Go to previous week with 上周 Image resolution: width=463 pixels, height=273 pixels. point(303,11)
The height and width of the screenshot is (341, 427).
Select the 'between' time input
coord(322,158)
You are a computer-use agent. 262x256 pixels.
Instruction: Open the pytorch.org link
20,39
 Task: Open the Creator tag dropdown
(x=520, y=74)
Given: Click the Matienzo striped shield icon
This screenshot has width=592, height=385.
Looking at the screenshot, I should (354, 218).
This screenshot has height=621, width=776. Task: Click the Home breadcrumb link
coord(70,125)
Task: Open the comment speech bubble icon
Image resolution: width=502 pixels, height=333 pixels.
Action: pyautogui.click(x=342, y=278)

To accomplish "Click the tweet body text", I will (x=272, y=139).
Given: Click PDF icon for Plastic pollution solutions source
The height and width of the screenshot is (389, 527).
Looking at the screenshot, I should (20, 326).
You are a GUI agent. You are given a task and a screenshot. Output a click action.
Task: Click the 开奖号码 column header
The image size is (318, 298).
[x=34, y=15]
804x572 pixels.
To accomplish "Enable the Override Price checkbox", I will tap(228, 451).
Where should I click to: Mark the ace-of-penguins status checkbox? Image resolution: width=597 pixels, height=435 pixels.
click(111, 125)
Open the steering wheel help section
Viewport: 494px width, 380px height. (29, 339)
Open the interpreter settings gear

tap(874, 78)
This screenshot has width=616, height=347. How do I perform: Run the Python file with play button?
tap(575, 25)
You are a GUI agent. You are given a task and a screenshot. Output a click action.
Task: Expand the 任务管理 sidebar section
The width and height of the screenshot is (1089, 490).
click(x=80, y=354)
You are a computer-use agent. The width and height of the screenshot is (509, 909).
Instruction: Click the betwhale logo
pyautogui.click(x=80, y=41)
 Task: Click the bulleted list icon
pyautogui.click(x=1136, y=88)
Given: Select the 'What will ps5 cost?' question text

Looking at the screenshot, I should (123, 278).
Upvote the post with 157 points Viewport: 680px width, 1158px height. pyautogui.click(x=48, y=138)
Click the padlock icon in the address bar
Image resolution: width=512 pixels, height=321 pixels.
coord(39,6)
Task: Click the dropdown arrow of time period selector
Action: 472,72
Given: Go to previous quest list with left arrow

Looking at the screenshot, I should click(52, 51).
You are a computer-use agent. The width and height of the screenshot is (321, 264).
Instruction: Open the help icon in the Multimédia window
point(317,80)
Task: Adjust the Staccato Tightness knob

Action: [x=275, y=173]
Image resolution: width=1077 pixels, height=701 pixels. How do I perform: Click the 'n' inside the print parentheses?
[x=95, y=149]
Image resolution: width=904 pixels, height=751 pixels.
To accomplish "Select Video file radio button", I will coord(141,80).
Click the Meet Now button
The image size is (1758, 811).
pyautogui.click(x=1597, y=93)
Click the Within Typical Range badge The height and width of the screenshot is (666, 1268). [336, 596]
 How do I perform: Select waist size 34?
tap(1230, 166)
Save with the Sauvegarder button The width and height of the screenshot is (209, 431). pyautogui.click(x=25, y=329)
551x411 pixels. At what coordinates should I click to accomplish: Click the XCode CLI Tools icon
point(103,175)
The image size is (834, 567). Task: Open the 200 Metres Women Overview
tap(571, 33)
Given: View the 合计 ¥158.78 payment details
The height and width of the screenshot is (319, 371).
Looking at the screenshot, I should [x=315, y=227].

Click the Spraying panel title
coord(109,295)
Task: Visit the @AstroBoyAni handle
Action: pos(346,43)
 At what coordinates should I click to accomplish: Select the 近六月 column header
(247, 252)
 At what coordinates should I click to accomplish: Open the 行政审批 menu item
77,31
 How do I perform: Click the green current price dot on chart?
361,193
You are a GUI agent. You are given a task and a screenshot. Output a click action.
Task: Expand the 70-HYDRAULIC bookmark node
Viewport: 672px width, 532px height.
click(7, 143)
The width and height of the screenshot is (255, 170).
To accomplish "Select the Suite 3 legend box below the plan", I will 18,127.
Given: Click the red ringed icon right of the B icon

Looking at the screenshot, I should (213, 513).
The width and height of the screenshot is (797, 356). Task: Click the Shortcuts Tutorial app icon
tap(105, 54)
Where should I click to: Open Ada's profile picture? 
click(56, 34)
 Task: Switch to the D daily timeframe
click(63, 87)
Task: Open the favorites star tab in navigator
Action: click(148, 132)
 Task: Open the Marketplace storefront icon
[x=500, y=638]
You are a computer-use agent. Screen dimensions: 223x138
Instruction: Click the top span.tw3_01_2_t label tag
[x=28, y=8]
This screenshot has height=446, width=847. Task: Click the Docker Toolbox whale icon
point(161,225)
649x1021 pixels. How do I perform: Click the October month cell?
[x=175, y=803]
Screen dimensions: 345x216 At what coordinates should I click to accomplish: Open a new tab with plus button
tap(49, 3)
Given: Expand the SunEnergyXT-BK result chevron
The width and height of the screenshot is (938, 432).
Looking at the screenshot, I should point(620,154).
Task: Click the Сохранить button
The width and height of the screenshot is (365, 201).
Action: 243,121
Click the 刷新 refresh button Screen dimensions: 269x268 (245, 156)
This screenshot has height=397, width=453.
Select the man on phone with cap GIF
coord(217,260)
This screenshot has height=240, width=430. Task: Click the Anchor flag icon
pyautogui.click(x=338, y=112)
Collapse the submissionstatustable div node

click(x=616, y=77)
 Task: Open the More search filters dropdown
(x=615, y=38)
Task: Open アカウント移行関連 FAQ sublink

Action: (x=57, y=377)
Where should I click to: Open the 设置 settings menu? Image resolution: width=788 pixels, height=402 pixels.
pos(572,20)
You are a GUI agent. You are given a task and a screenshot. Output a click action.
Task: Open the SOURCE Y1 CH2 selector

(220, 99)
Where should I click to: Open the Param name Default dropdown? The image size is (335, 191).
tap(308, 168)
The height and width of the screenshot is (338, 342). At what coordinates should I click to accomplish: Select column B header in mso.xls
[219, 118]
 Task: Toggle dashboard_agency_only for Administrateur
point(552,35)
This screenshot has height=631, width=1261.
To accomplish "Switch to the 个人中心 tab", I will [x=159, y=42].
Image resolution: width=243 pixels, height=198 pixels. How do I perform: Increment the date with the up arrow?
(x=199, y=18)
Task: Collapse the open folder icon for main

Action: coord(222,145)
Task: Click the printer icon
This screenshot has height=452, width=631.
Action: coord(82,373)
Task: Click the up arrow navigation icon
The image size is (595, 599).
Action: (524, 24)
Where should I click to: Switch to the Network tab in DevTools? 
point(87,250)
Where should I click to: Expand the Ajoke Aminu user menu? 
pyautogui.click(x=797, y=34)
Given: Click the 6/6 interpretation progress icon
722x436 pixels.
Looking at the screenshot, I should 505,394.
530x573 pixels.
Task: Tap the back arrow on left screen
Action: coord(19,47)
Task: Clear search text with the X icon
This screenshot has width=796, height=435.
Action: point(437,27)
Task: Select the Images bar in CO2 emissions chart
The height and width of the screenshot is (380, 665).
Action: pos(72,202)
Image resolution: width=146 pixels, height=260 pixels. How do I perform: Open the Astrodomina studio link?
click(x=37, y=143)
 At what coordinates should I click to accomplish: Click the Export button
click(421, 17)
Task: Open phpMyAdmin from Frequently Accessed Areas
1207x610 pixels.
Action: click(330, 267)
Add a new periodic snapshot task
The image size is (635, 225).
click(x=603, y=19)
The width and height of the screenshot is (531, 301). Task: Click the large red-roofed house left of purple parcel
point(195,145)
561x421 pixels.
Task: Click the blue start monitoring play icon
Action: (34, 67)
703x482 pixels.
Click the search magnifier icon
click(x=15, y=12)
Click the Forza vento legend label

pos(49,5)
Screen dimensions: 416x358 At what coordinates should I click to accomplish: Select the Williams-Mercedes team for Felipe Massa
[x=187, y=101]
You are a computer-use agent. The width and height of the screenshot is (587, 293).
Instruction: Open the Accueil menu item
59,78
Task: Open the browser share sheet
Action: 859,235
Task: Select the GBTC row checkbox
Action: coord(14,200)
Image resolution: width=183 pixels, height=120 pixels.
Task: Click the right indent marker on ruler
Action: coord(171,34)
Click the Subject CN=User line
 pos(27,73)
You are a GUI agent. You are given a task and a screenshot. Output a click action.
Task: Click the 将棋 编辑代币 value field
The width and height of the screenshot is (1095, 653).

» **Problem requirements**
From the records, copy every line that has the string "computer" in it.

» **Response area**
You are a computer-use agent. 262x256 pixels.
You are a computer-use agent. The width and height of the screenshot is (509, 909).
You are a computer-use agent. The width and height of the screenshot is (321, 264).
You are a computer-use agent. Screen dimensions: 223x138
You are a computer-use agent. The width and height of the screenshot is (587, 293).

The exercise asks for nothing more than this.